Article in English | LILACS (Americas) | ID: covidwho-1523494

ABSTRACT

Abstract: The U.S. Food and Drug Administration (FDA) has stated that the prescription of remdesivir should be cautious for patients with estimated glomerular filtration rate (eGFR) < 30 and some studies reported risk of adverse renal events. The available information on the renal safety profile for remdesivir is limited, thus we analyzed the renal and urinary adverse reactions attributed to remdesivir reported in a large open pharmacovigilance database. We obtained reports of remdesivir and other drugs used to treat COVID-19 (tocilizumab, hydroxychloroquine, lopinavir/ritonavir) registered by September 30 2020, from the U.S. Food and Drug Administration Adverse Event Reporting System (FAERS). We analyzed the reporting odds ratios (RORs) for reports of adverse renal and urinary events for remdesivir and other drugs. We found 2,922 reports with remdesivir registered in FAERS for COVID-19. Among these, 493 renal and urinary adverse effects (16.9%) were reported. The most frequent events were acute kidney injury (338; 11.6%), renal impairment (86; 2.9%), and renal failure (53; 1.8%). Versus hydroxychloroquine, lopinavir/ritonavir, or tocilizumab, the use of remdesivir was associated with an increased chance of reporting renal and urinary disorders regardless of gender and age of patients (2.53; 95%CI: 2.10-3.06). The ROR remained significant when we restricted the analysis to hydroxychloroquine (4.31; 95%CI: 3.25-5.71) or tocilizumab (3.92; 95%CI: 2.51-6.12). Our results reinforce this already reported signal, emphasizing that it could be extremely useful for health professionals who prescribe this new antiviral to treat COVID-19, mainly knowing its low efficacy.

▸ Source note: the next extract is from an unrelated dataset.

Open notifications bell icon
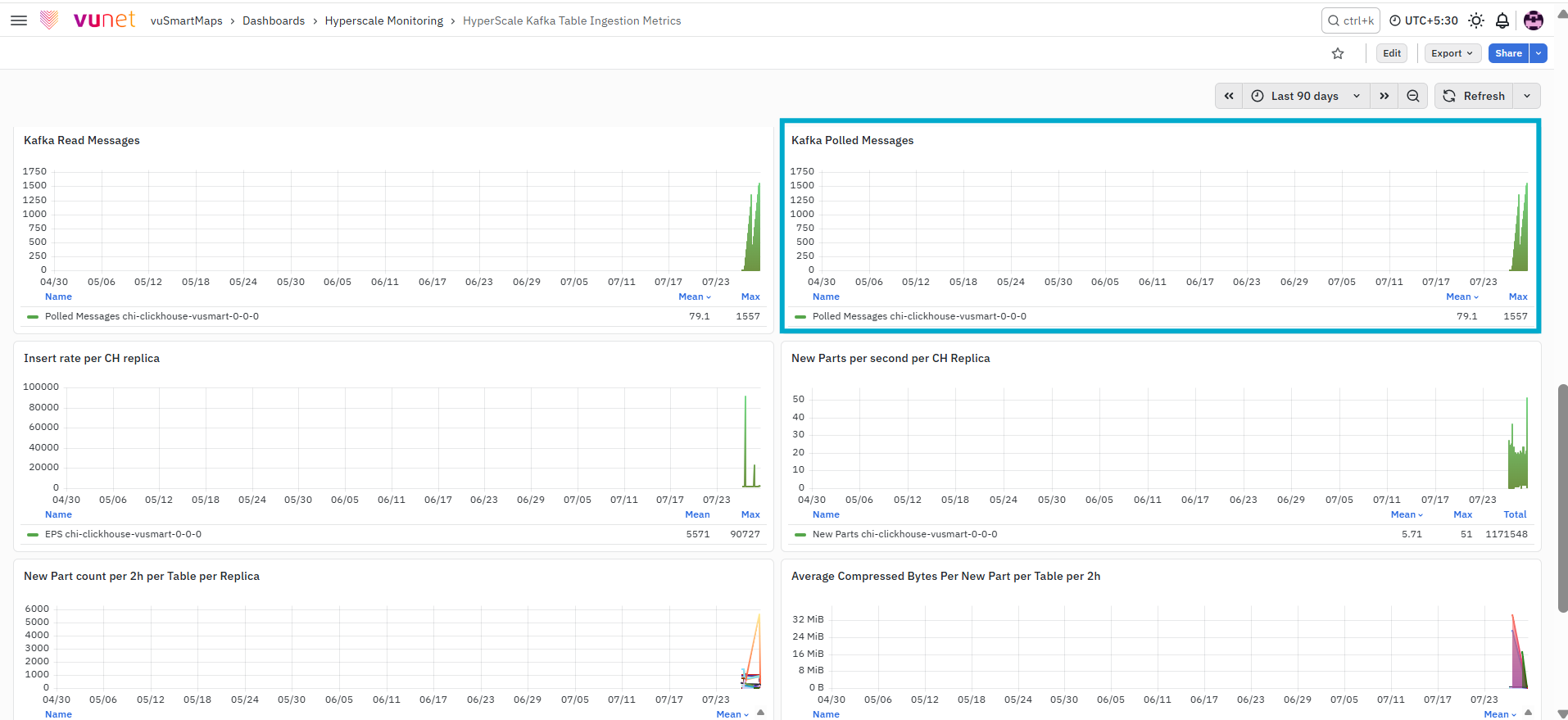 point(1502,20)
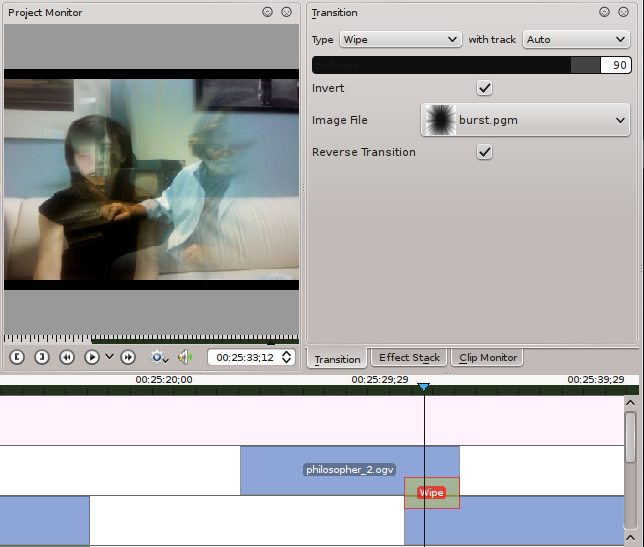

Resumo: De acordo com a Agência de Controle de Alimentos e Medicamentos dos Estados Unidos (FDA), a prescrição do remdesivir deve ser feita com cautela em pacientes com taxa de filtração glomerular estimada (TFGe) < 30, sendo que diversos estudos relatam risco de eventos adversos renais. São limitados os dados disponíveis sobre o perfil de segurança renal do remdesivir. Assim, analisamos as reações adversas renais e urinárias atribuídas ao remdesivir e notificadas em um grande base de dados abertos de farmacovigilância. Obtivemos notificações sobre remdesivir e outros medicamentos usados para tratar a COVID-19 (tocilizumabe, hidroxicloroquina, lopinavir/ritonavir) registradas até 30 de setembro de 2020 do Sistema de Notificação de Eventos Adversos da FDA (FAERS). Analisamos as razões de chances de notificação (RORs) para notificações de eventos adversos renais e urinários referentes ao remdesivir e outros medicamentos. Encontramos 2.922 notificações sobre remdesivir registradas no FAERS para COVID-19. Entre esses casos, foram notificados 493 efeitos adversos renais e urinários (16,9%). Os eventos mais frequentes foram lesão renal aguda (338; 11,6%), comprometimento renal (86; 2,9%) e insuficiência renal (53; 1,8%). Comparado com a hidroxicloroquina, lopinavir/ritonavir ou tocilizumabe, o uso do remdesivir esteve associado com um aumento das chances de notificação de transtornos renais e urinários, independentemente do sexo e idade dos pacientes (2,53; IC95%: 2,10-3,06). A ROR permaneceu significativo quando limitamos a análise à hidroxicloroquina (4,31; IC95%: 3,25-5,71) ou ao tocilizumabe (3,92; IC95%: 2,51-6,12). Nossos resultados corroboram outros estudos e destacam a utilidade para profissionais da saúde que usam esse novo antiviral para tratar a COVID-19, sobretudo em função de sua baixa eficácia.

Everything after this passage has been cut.